Despite highlighting some of the problems attached to funding models, which currently stymie closer integration, Eddie believes that there are grounds for optimism.

‘When the chips were down,’ he says, ‘the Government showed a willingness to direct funding into the right areas. Secondly, there is tangible evidence that health and care sectors successfully collaborated when faced with significant challenges during the pandemic.’

Eddie cites the example of Kent County Council and the Kent Medway CCGs coalescing to put joint commissioning plans in place for the future. ‘They were only able to do that because of a shift in Government legislation, which allowed them to collaborate so they could deliver a joined-up package of health care and social care to meet the needs of the local population. In regard to future integration, I think, however, what this example best illustrates is that local authorities and CCGs should be left to manage local decisions. The Government’s job is to drive effective legislation, which enables funding streams to be easily accessed at local level, and to work with local Government to find more innovative ways in which these systems can work in greater harmony.’

But it isn’t what Mr Coombes has observed during the pandemic that has convinced him of the value of locally led, innovative partnerships. Instead, it is the first-hand experience gained from being a focal part of one in the crisis that has won him over.
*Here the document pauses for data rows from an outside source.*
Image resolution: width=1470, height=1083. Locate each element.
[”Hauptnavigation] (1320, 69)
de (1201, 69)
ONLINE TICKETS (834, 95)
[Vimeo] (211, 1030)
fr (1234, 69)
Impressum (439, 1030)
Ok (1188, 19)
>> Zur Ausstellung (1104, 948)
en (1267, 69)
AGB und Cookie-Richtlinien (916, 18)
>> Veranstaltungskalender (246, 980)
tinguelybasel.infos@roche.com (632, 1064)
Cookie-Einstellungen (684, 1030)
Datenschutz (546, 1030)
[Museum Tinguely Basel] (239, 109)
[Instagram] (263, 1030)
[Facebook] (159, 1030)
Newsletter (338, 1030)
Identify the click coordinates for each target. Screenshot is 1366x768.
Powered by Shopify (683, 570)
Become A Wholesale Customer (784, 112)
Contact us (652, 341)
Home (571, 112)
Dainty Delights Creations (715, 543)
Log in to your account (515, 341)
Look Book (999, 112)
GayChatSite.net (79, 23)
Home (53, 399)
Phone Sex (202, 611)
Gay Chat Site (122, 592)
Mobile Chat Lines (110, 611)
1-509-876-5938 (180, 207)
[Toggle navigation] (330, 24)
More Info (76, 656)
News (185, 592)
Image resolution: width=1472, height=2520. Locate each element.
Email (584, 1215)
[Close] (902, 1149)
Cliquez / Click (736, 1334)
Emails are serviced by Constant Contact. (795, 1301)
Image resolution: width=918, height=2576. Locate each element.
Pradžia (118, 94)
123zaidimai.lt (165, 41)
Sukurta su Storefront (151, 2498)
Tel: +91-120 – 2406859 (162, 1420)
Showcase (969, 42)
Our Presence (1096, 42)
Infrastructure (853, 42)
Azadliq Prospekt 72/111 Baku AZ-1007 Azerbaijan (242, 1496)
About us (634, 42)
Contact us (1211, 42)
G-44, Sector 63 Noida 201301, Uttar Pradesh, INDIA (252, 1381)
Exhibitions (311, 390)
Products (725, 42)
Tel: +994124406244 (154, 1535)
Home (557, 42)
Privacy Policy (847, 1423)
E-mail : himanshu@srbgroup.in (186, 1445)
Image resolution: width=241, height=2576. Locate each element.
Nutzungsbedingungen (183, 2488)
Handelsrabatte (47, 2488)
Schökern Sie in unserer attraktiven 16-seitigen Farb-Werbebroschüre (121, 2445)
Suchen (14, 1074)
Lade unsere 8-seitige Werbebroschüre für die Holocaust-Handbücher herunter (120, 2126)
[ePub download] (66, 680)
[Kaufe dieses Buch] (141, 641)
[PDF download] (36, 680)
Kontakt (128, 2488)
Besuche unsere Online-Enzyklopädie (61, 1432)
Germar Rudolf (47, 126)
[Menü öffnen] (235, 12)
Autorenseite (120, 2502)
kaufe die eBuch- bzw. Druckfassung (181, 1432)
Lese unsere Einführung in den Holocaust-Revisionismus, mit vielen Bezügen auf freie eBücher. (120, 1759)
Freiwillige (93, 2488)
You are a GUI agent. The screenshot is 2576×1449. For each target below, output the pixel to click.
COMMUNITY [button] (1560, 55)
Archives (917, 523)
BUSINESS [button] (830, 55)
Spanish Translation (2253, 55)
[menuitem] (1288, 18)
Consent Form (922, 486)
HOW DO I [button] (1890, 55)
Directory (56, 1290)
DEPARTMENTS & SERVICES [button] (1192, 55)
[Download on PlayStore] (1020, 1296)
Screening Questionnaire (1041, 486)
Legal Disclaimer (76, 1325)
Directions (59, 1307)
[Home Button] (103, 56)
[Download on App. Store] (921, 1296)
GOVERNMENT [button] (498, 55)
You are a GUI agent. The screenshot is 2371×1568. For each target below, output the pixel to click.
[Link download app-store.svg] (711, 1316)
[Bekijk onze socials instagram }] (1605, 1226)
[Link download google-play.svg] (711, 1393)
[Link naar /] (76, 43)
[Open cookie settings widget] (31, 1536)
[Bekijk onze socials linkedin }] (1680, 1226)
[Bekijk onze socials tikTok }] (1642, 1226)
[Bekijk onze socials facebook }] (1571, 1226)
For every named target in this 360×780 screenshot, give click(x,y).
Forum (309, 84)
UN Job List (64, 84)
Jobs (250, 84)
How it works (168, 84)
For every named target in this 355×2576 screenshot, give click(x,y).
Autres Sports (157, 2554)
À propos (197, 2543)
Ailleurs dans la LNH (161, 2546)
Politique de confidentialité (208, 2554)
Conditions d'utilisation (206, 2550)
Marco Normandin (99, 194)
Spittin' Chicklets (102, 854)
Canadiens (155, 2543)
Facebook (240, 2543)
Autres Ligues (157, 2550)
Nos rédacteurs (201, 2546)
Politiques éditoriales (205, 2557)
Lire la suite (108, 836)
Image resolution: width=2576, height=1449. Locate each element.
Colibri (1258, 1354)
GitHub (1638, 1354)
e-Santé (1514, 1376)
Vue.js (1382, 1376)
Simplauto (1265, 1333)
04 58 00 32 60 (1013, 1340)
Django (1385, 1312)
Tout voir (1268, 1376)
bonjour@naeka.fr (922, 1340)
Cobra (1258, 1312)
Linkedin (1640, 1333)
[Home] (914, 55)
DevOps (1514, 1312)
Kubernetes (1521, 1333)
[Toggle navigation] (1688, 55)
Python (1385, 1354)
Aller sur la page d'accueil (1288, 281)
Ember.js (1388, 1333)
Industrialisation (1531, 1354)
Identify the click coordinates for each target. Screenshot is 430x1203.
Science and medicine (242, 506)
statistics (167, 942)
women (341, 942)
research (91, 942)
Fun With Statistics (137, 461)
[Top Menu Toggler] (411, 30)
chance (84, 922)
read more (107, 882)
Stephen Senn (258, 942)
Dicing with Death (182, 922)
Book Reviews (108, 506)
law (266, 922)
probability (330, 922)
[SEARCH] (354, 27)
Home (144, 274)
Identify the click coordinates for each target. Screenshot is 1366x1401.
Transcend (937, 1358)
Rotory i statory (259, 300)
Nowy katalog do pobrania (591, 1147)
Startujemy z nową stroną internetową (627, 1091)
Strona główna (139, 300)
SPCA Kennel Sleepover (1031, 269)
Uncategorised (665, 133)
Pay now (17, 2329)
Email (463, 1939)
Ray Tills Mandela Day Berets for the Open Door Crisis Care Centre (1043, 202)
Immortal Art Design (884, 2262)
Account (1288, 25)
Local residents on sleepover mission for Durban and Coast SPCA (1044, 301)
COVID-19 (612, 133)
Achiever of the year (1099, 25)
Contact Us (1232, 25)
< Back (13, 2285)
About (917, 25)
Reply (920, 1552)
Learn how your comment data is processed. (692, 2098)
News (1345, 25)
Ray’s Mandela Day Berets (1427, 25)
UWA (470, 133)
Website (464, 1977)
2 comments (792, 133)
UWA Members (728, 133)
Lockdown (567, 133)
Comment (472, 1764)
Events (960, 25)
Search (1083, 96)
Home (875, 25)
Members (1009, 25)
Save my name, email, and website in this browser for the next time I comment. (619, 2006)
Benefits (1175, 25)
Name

As a senior NCA board member, Eddie worked with Kent Council and a local trade association, KICA, to create an Infection Prevention and Control collaboration portal for Kent-based providers. The portal was funded by Kent County Council’s allocation of infection prevention control (IPC) money and provided support, guidance, webinars and updates to providers.

‘It has been a huge success,’ he says, ‘as it has linked different providers from both sectors together and, in my opinion, it has broken down barriers by encouraging a greater level of transparency and collaboration.’

If Eddie’s recent experiences are anything to go by, it would seem that there is a once-in-a-generation chance for change. However, it is an opportunity that the care and health sectors must not let slip out of their grasp.

[i] This figure provided by the UK government was accurate at the time of writing.